Johnson sealed Patel’s fate with his own disdain for bureaucrats - GulfToday

Johnson sealed Patel’s fate with his own disdain for bureaucrats

Andrew Grice

Political columnist for The Independent.

Political columnist for The Independent.

Priti Patel

Priti Patel

Normally, a “three strikes and you’re out” rule would appeal to Priti Patel, as the home secretary is a hardliner on law and order. She will be rather less in favour of the maxim today, after allegations that she bullied civil servants in a third government department surfaced.

It was inevitable other officials would emerge from the Whitehall woodwork after last weekend’s dramatic resignation by Philip Rutnam as permanent secretary at the Home Office. There have since been claims that Patel also bullied civil servants at the Department for Work and Pensions (DfID) and the Department for International Development. She denies all the allegations.

One DfID official told me at the time that her attitude towards her staff was, “You’re all useless.” Another said: “She was interested in her own career; she wasn’t interested in the department.” Her officials felt she misled them over her infamous “holiday” to Israel, which forced her resignation because she had secret meetings with senior Israeli figures.

Boris Johnson knew all about the Israel controversy because he was foreign secretary at the time. (Patel privately blamed her downfall on leaks from Foreign Office officials). However, when it came to forming his cabinet last July, Patel ticked several boxes: he trusted her, having spent time with her on the Vote Leave battle bus in 2016; her appointment would boost diversity on two fronts; and she was hardline on crime, an issue on which Johnson believed the Tories had lost their way under Theresa May’s premiership.
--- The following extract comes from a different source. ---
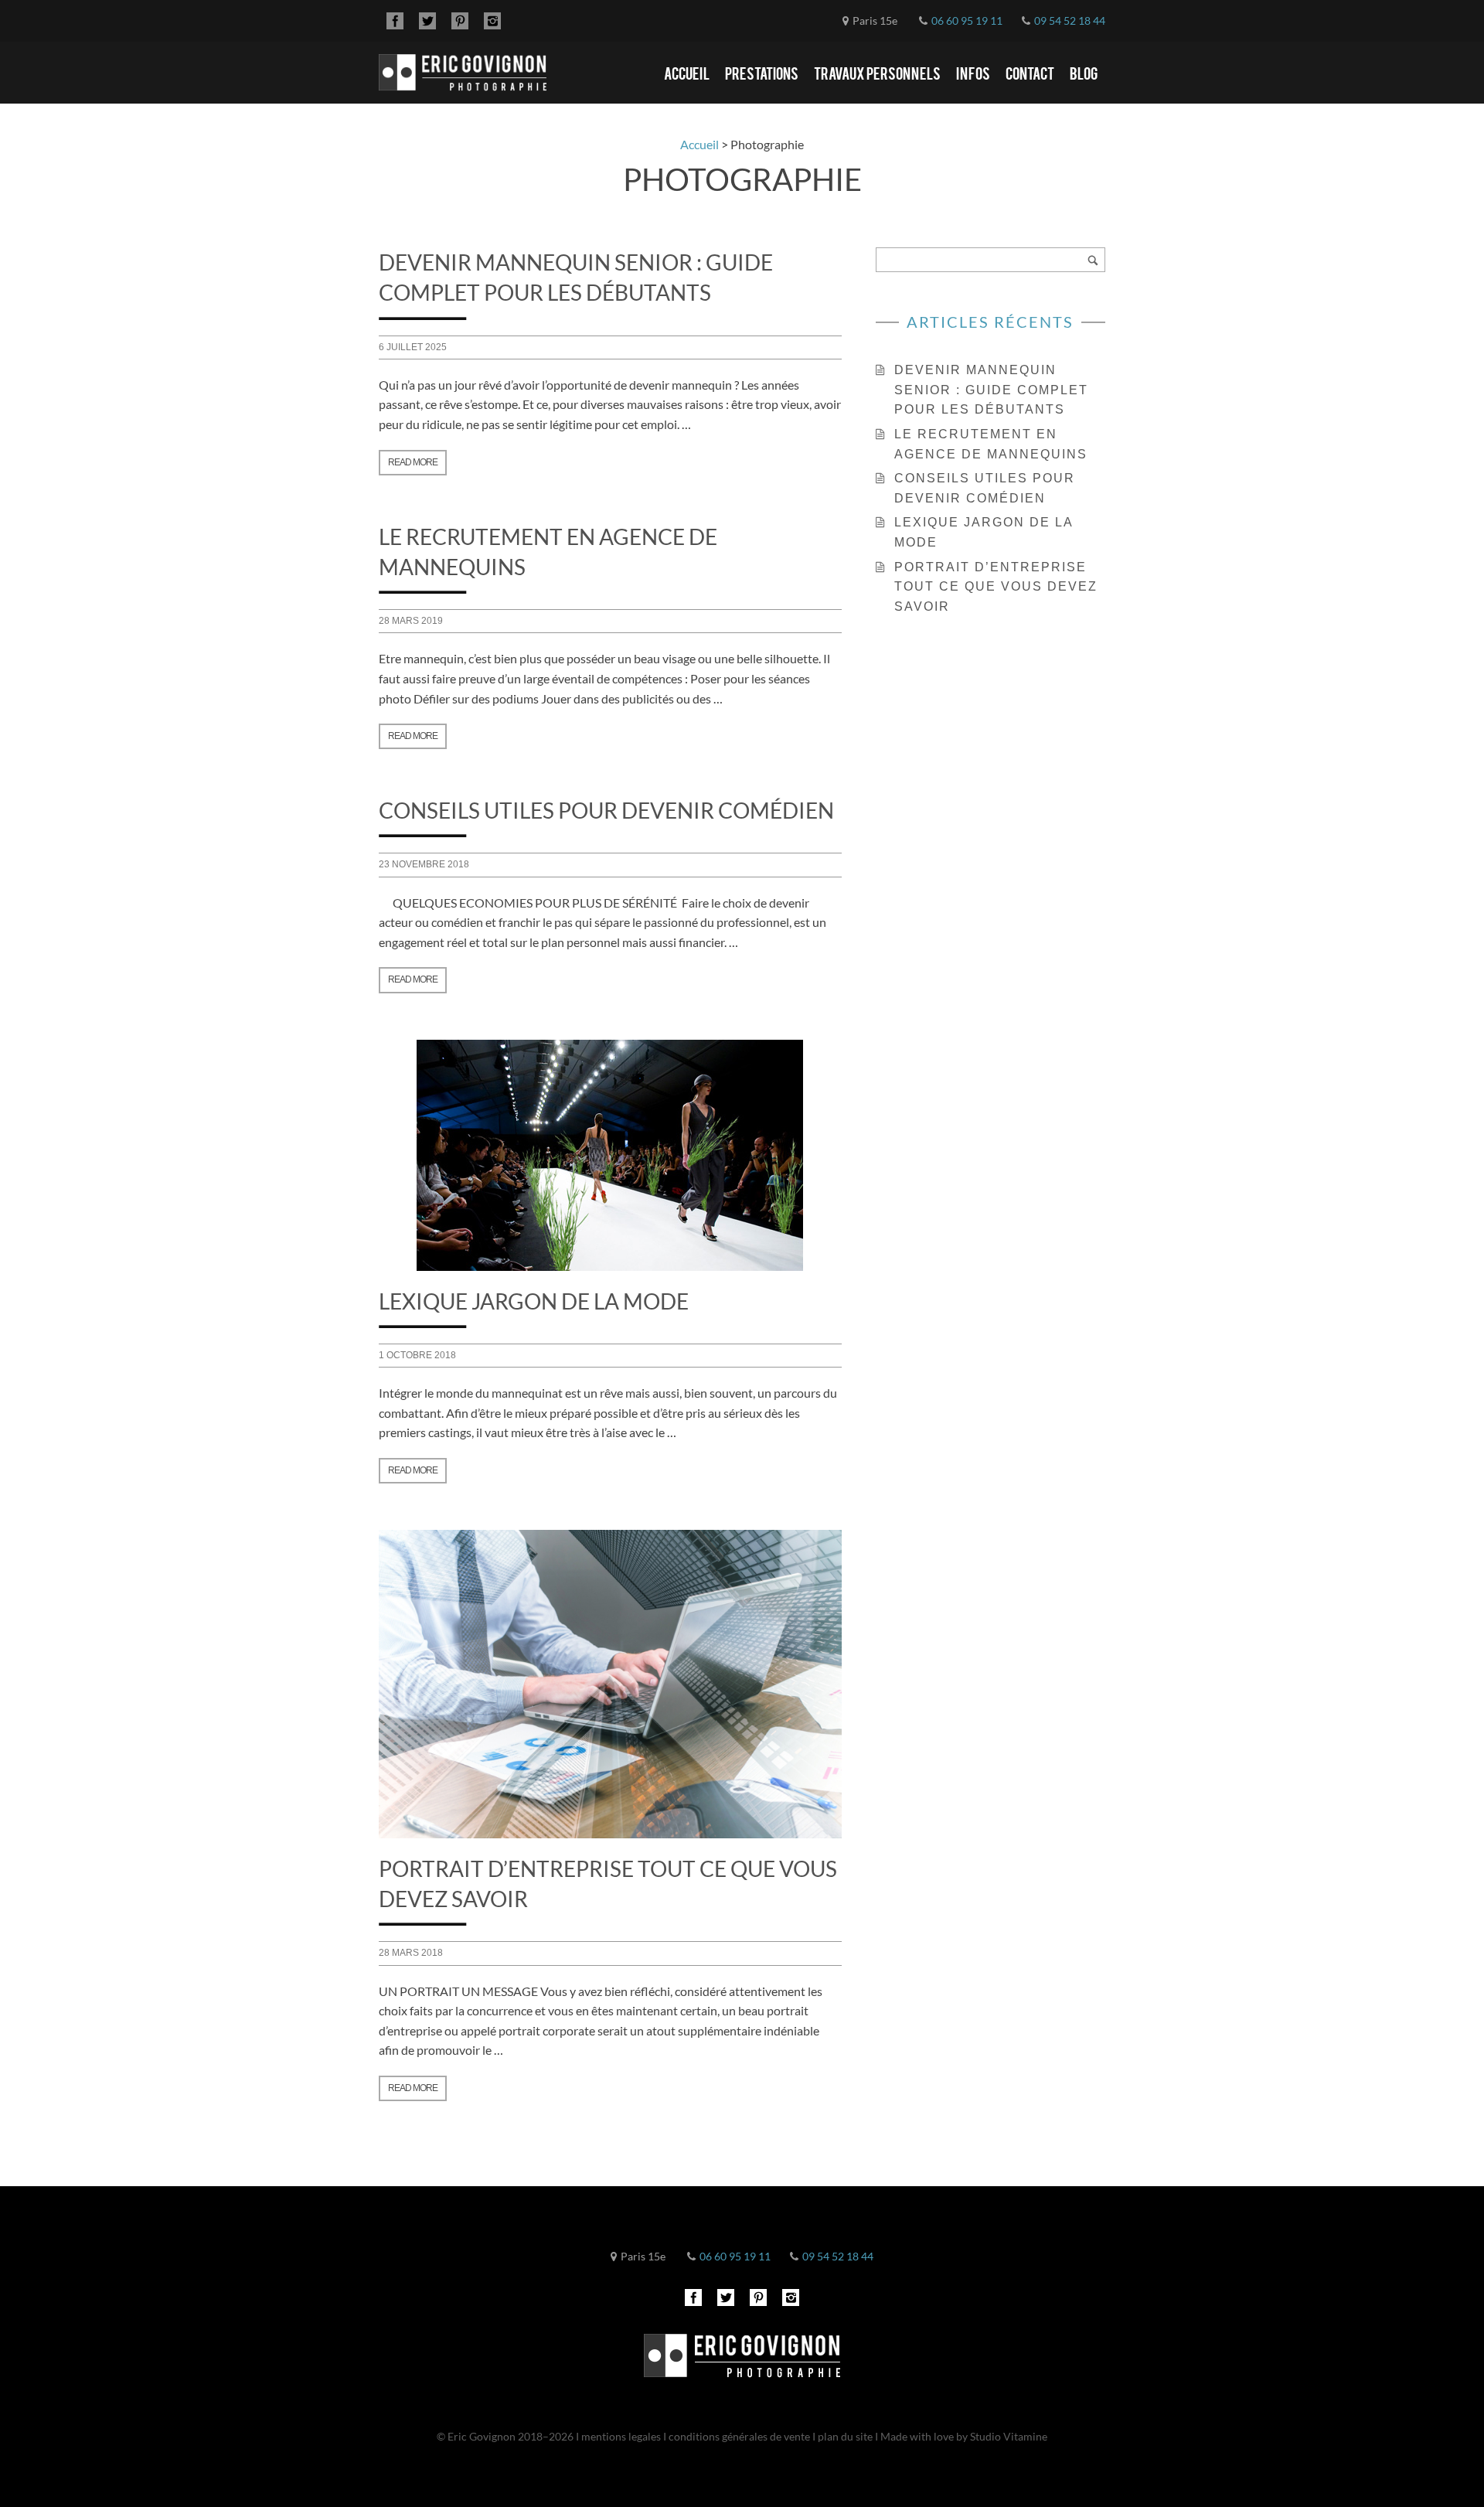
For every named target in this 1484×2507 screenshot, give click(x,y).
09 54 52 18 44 (1069, 20)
As Patel clings on to her job by her fingernails, Johnson has an agonising dilemma. He would like to stand by her, but her continued presence will ensure more damaging headlines. Even in a less high-profile post, there is no guarantee that her alleged treatment of civil servants would change. More officials would likely feel emboldened to speak out. Johnson may eventually judge cutting her loose as the lesser of two evils: if Rutnam were then persuaded to drop his unfair dismissal claim, it might spare the government a highly embarrassing employment tribunal.
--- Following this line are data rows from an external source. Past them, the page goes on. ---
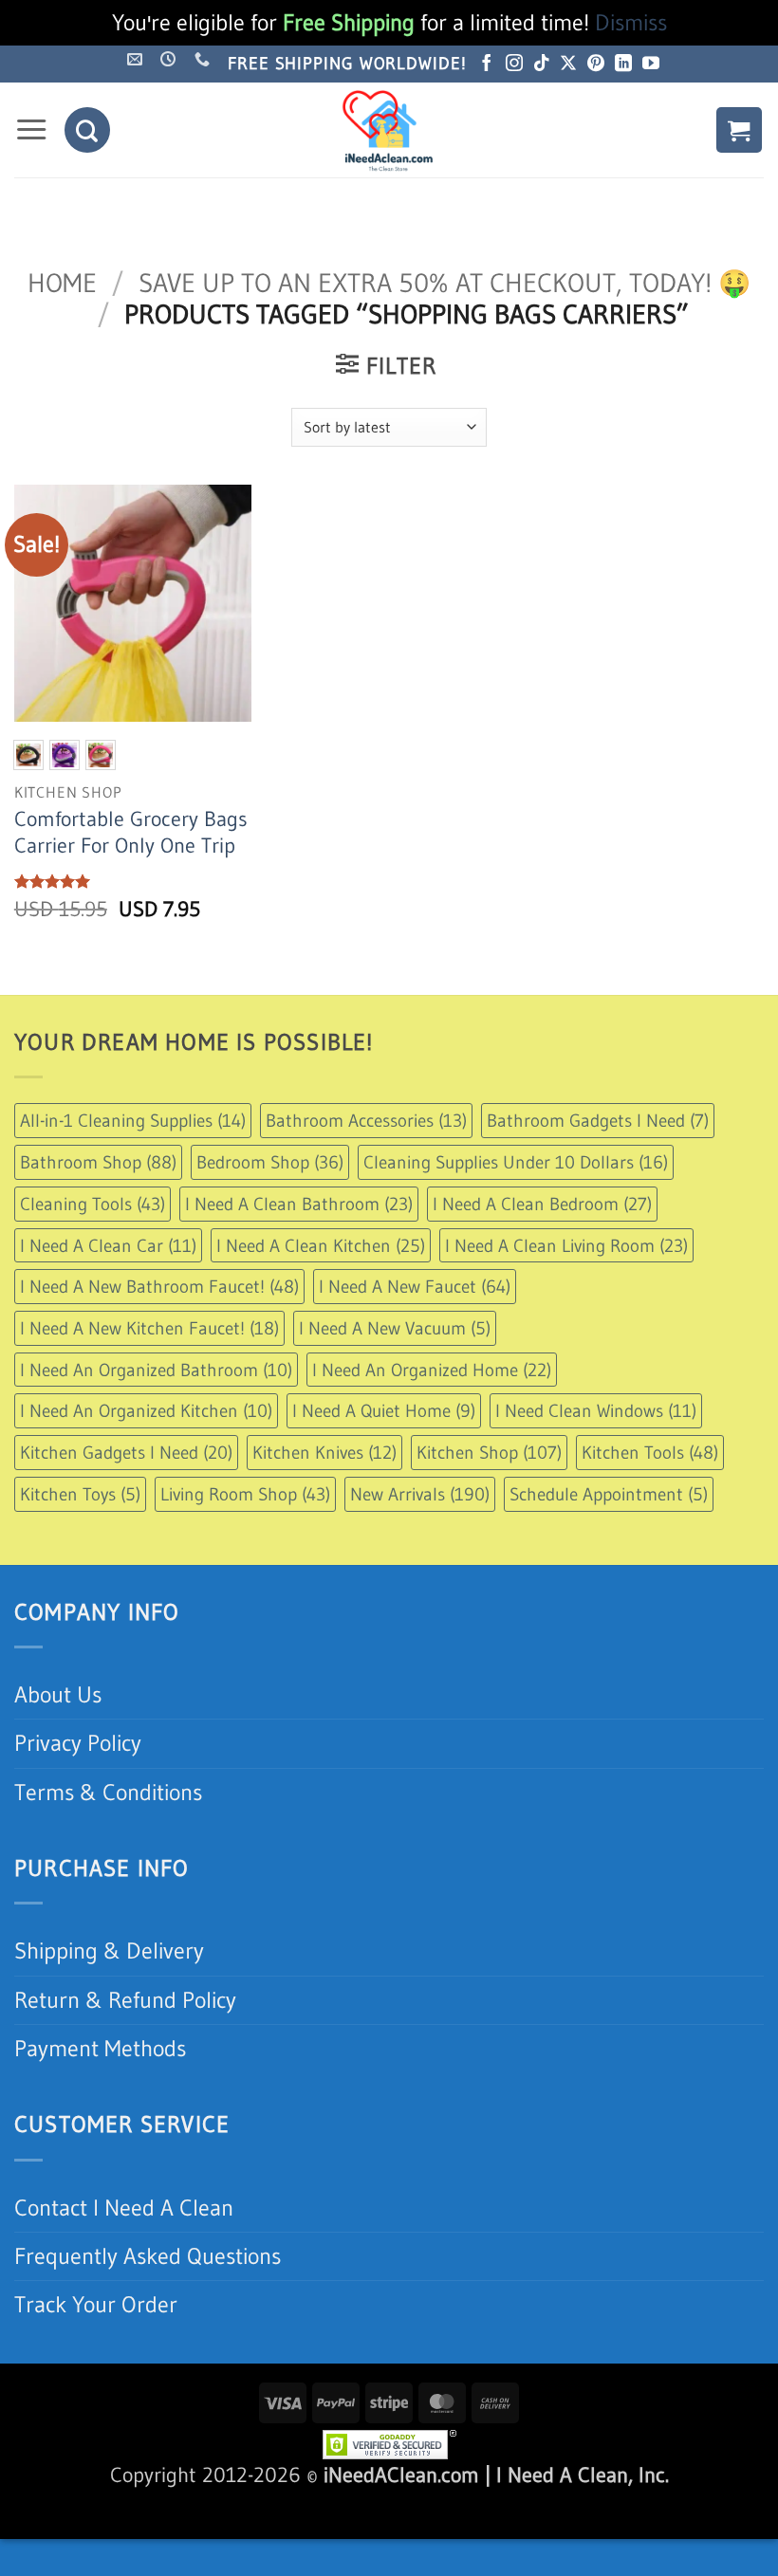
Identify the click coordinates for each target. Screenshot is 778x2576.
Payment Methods (100, 2048)
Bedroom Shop (269, 1161)
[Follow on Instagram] (514, 64)
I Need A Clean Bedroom (542, 1203)
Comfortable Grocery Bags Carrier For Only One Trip (131, 832)
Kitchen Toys (80, 1493)
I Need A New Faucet (414, 1286)
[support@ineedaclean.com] (137, 59)
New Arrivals (420, 1493)
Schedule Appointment (608, 1493)
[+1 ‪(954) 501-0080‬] (204, 59)
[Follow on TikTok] (541, 64)
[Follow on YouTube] (650, 64)
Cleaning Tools (92, 1203)
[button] (31, 130)
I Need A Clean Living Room (566, 1245)
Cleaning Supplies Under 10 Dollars (515, 1161)
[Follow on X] (568, 64)
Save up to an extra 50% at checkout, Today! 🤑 (444, 283)
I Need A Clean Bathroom (299, 1203)
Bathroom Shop (98, 1161)
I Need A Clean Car (108, 1245)
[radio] (28, 755)
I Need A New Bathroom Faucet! (159, 1286)
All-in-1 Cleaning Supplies (133, 1120)
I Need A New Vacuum (395, 1327)
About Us (58, 1694)
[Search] (87, 130)
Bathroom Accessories (366, 1120)
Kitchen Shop (489, 1452)
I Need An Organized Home (431, 1369)
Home (62, 283)
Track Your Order (95, 2304)
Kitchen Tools (650, 1452)
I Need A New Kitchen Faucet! (149, 1327)
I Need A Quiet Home (383, 1410)
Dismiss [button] (631, 22)
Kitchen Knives (324, 1452)
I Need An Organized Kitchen (146, 1410)
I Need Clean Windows (595, 1410)
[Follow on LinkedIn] (623, 64)
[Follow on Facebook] (486, 64)
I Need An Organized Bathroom (156, 1369)
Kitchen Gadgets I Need (126, 1452)
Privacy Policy (77, 1743)
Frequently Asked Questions (147, 2256)
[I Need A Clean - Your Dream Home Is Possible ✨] (389, 130)
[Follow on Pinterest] (595, 64)
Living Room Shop (245, 1493)
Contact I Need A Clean (123, 2207)
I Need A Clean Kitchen (320, 1245)
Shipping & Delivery (109, 1950)
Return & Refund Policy (125, 2000)
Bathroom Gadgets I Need (598, 1120)
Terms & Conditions (108, 1792)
But if Johnson were to force her out, it would reflect badly on his own judgement in appointing her to such a big job in which she has looked out of her depth. Her media appearances have had to be rationed.

Characteristically, the feisty Patel is not going to go down without a fight. Her allies claim that sections of the civil service are trying to undermine the home secretary, and that “dark forces” are trying to influence the Cabinet Office inquiry into her conduct at the Home Office. This is yet another example of the Johnson government taking a leaf out of the Trump playbook, in an echo of the president’s equally ludicrous conspiracy theory about a “deep state” in Washington undermining his administration.
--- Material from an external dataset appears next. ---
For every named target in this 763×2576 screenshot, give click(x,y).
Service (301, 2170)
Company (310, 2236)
In politics, you reap what you sow. You cannot run a department of 35,000 civil servants, such as the Home Office, with three trusted special advisers. The Johnson government needs to put its Trump-like paranoia to one side and work with officials, the overwhelming majority of whom want to deliver for the government of the day, whatever its political hue.

After the latest allegations about her time at DfID, there are signs that support for Patel in her own party is waning. At lunchtime on Monday, Downing Street ruled out an inquiry into her behaviour. By 3.30pm, one had been announced. Some Tory backbenchers who loyally parroted lines from the whips in support of her in the Commons on Monday privately wonder if they did the right thing.

Ministers cannot claim to be determined to stamp out the bullying of parliamentary staff and yet remain judge and jury when such allegations are made against fellow ministers. Nor should the fate of a minister whose career hangs by a thread be decided on the basis of which side of the Brexit divide they were on.